The method also suggests that while microbes are constantly taking in different DNA from their environment that might obscure patterns of gene flow, "it may be that this divergent DNA is really removed by selection from populations very quickly," says Polz.
The reverse ecology approach
Microbiology graduate student David VanInsberghe then suggested a "reverse ecology" approach that could identify regions of the genome in these newly defined populations that show "selective sweeps"—places where DNA variation is reduced or eliminated, likely as a result of strong natural selection for a particular beneficial genetic variant.
By identifying specific sweeps within populations, and mapping the distribution of these populations, the method can reveal possible adaptations that drive microbes to inhabit a particular environment or host—without any prior knowledge of their environment. When the researchers tested this approach in the gut bacterium Ruminococcus gnavus, they uncovered separate populations of the microbe associated with healthy people and patients with Crohn's disease.
Polz says the reverse ecology method is likely to be applied in the near future to studying the full diversity of the bacteria that inhabit the human body. "There is a lot of interest in sequencing closely related organisms within the human microbiome and looking for health and disease associations, and the datasets are growing."

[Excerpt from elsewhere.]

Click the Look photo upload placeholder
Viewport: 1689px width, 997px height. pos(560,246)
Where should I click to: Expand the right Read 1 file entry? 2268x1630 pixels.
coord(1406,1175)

He hopes to use the approach to examine the "flexible genome" of microbes. Strains of E. coli bacteria, for instance, share about 40 percent of their genes in a "core genome," while the other 60 percent—the flexible part—varies between strains. "For me, it's one of the biggest questions in microbiology: Why are these genomes so diverse in gene content?" Polz explains. "Once we can define populations as evolutionary units, we can interpret gene frequencies in these populations in light of evolutionary processes."
Polz and colleagues' findings could increase estimates of microbe diversity, says Marx. "What I think is really cool about this approach from Martin's group is that they actually suggest that the complexity that we see is even more complex than we're giving it credit for. There may be even more types that are ecologically important out there, things that if they were plants and animals we would be calling them species."